## WORK ORDER
For the entries that follow, retype exactly the lines from the one containing "Screen dimensions: 820x461" to the one containing "Given: Open the left Minerals section header", inclusive, and only those. Images stay out of the copy.

## RECORDS FOR THE TASK
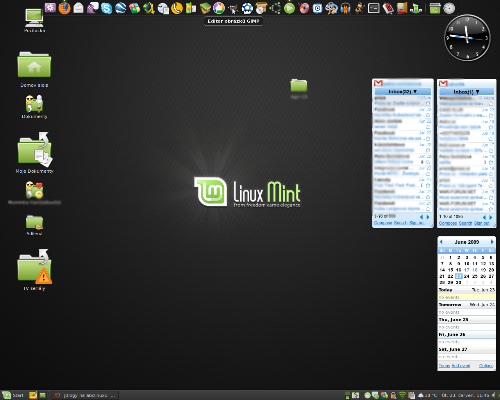Show next page of emails in left Gmail widget
The height and width of the screenshot is (400, 500).
coord(428,217)
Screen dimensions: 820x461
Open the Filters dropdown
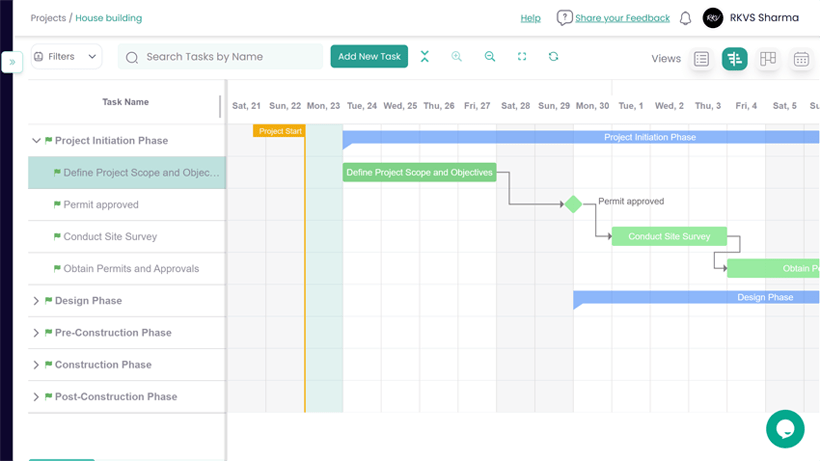pyautogui.click(x=66, y=57)
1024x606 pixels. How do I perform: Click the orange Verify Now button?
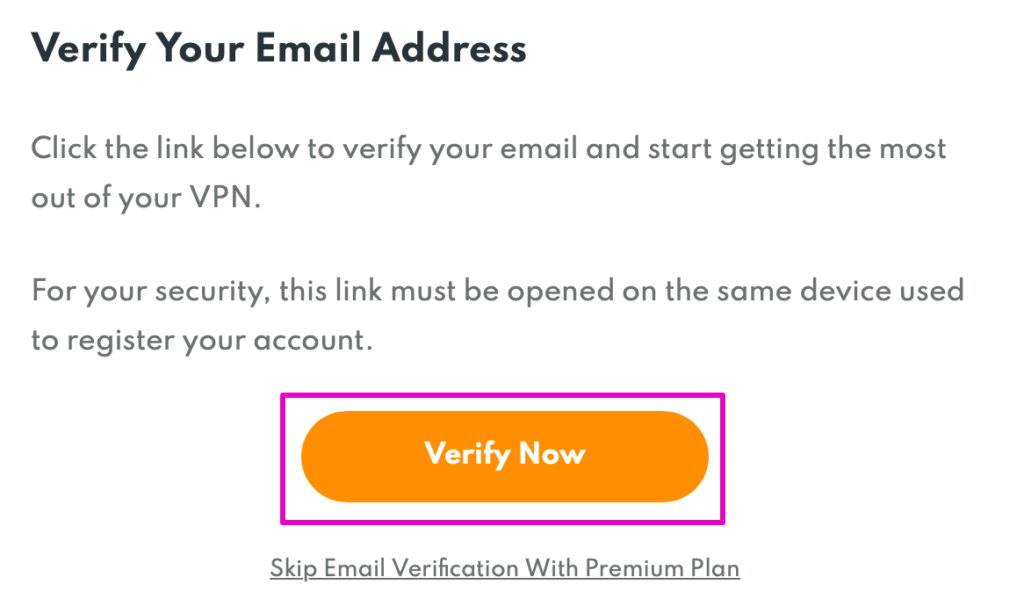pyautogui.click(x=504, y=456)
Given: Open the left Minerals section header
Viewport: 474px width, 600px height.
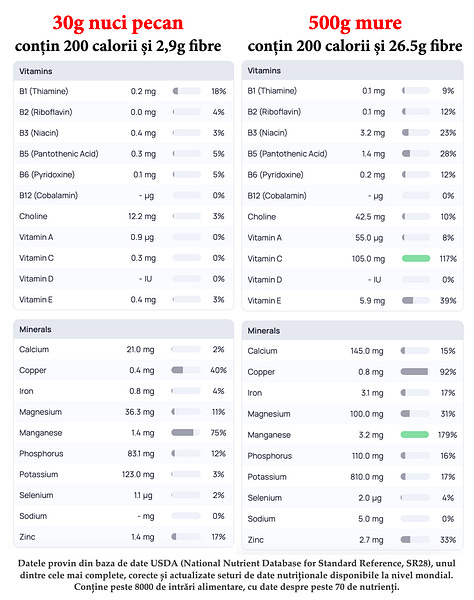Looking at the screenshot, I should tap(124, 329).
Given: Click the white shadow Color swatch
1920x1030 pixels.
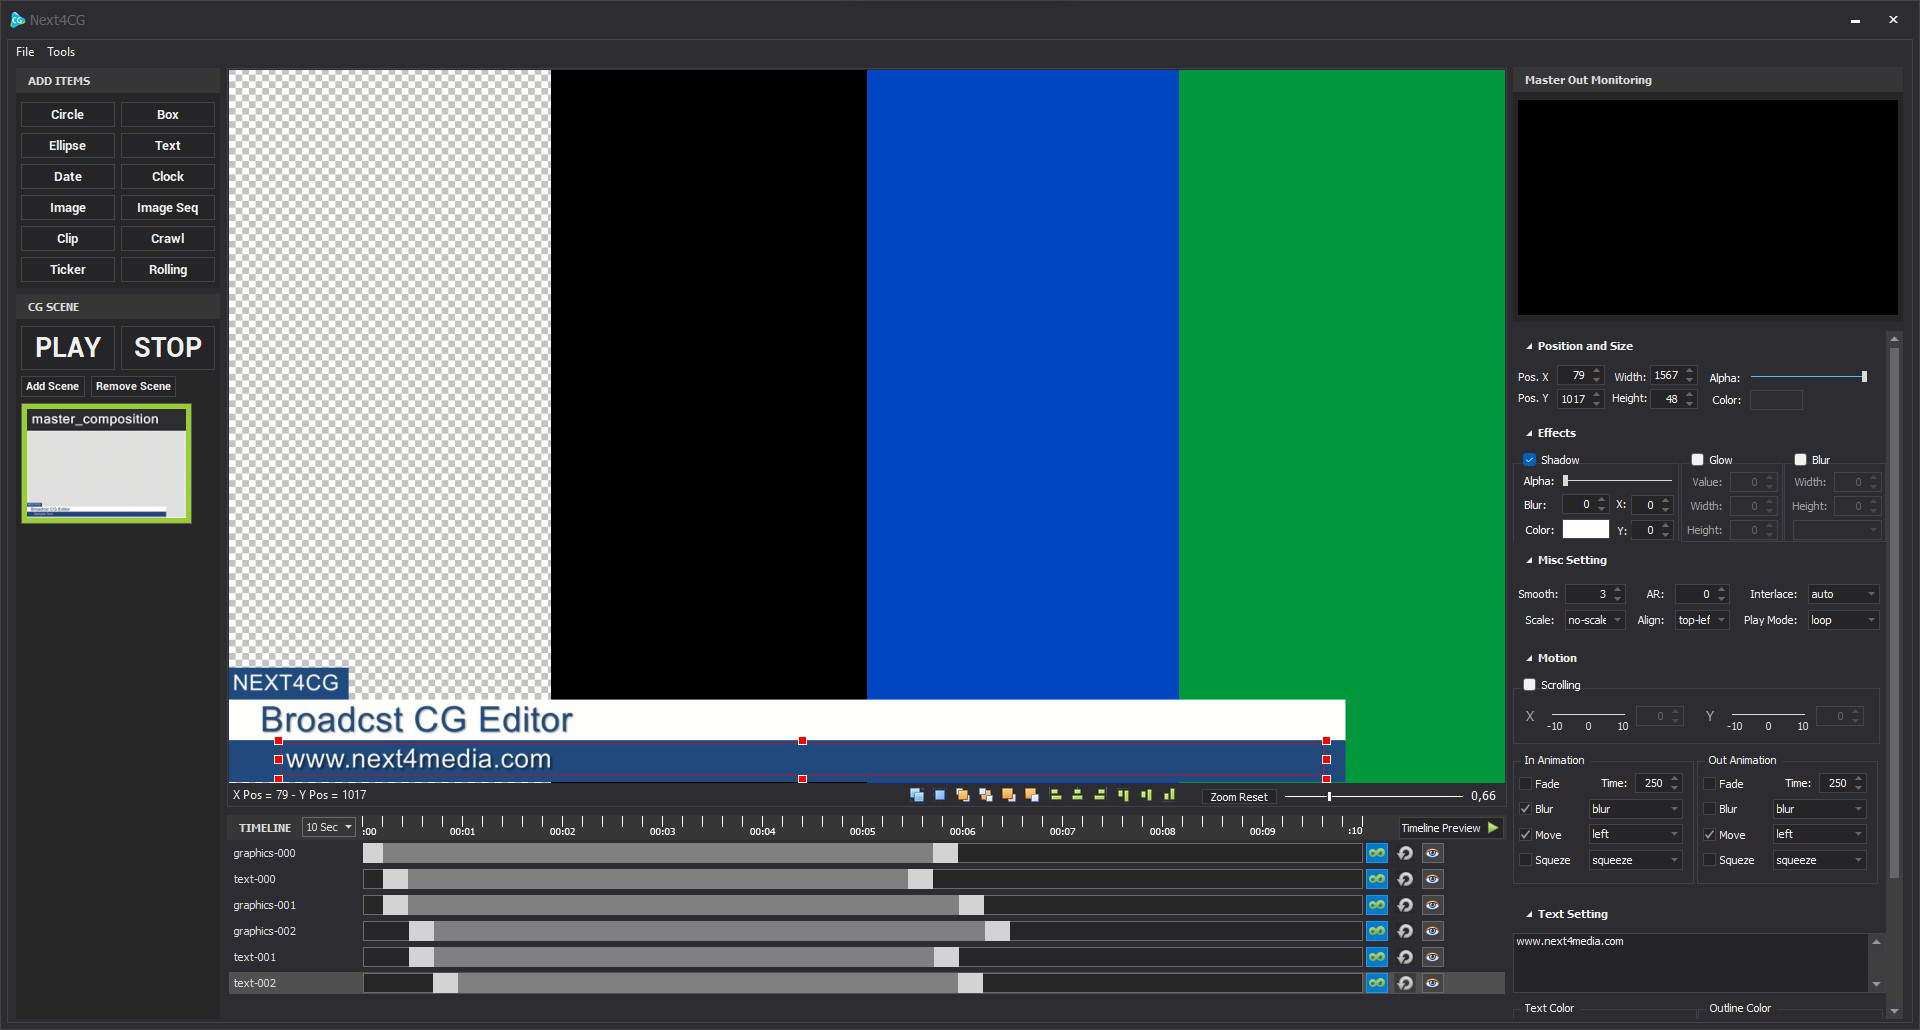Looking at the screenshot, I should click(1585, 530).
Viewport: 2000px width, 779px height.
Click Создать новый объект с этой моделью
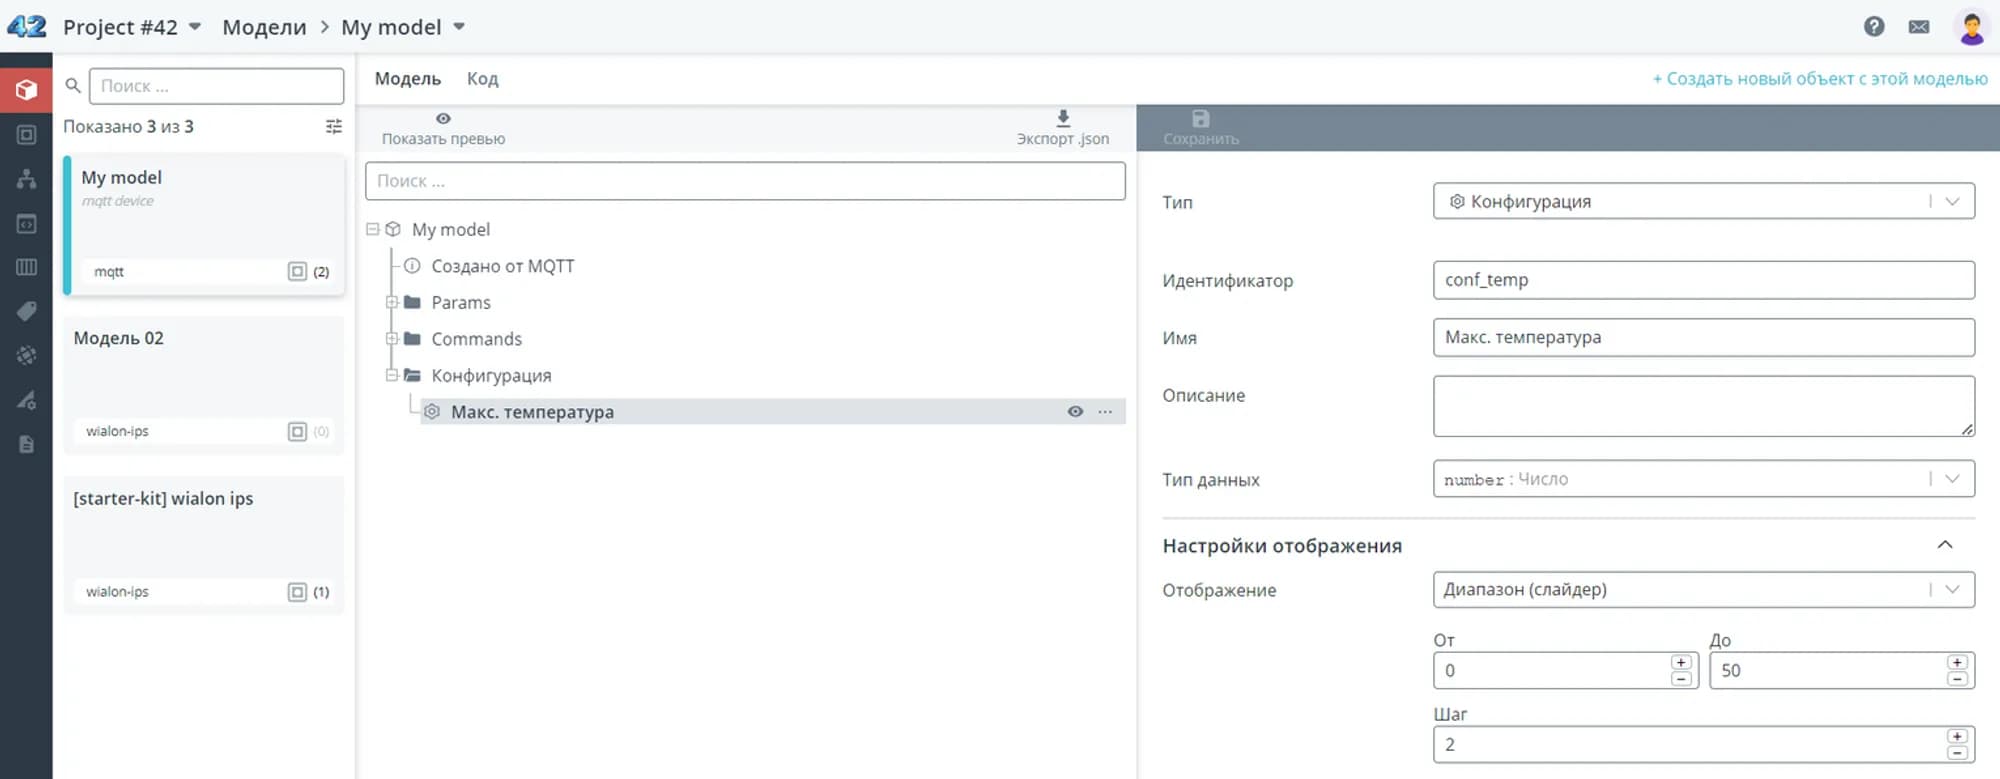tap(1819, 79)
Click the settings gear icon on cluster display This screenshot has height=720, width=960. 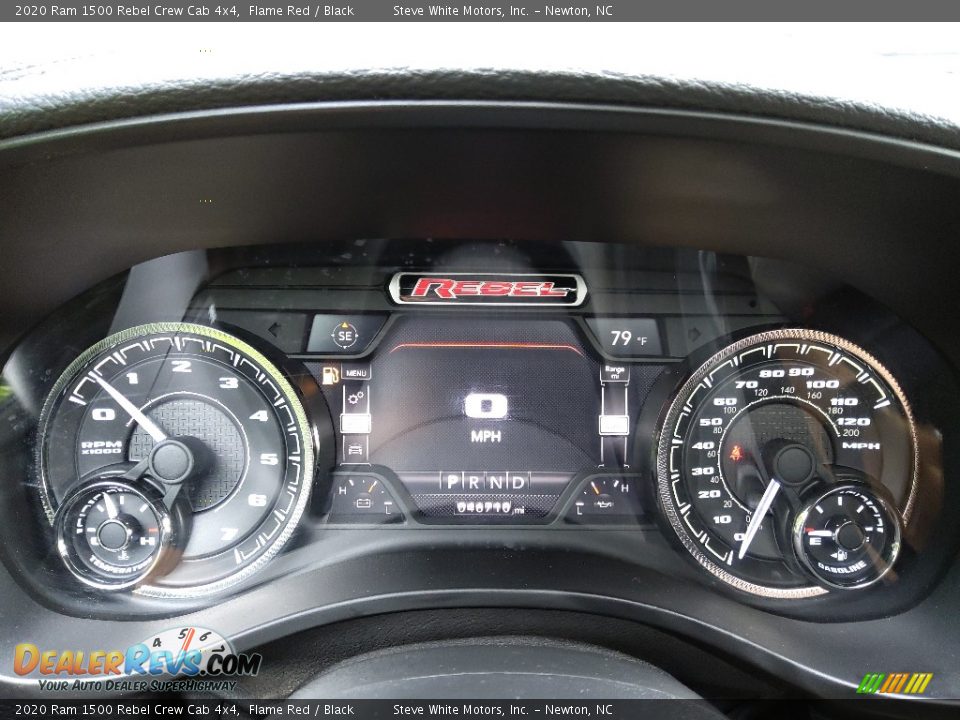click(x=356, y=397)
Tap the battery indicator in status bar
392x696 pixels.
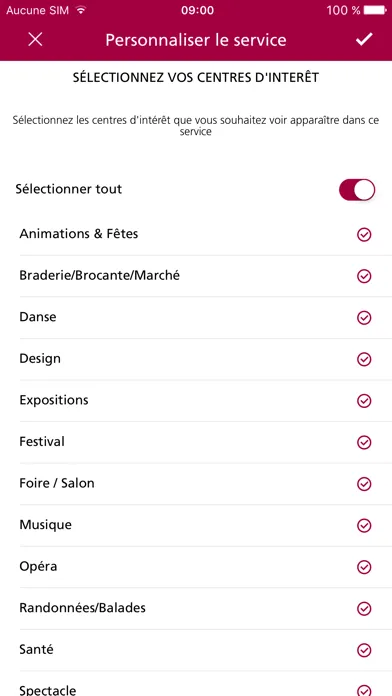pyautogui.click(x=375, y=10)
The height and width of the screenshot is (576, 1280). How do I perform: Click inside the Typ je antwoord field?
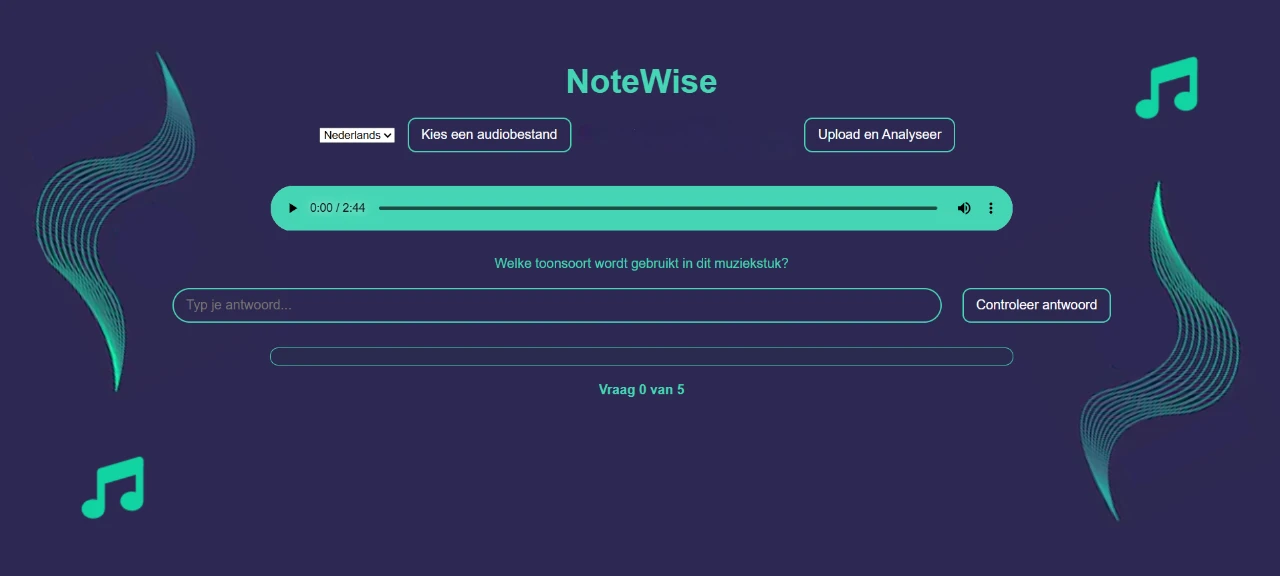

## WRITTEN RESPONSE
Screen dimensions: 820x461
Open the Filters dropdown
pyautogui.click(x=66, y=57)
1024x606 pixels. How do I perform: Click the orange Verify Now button?
pyautogui.click(x=504, y=456)
Given: Open the left Minerals section header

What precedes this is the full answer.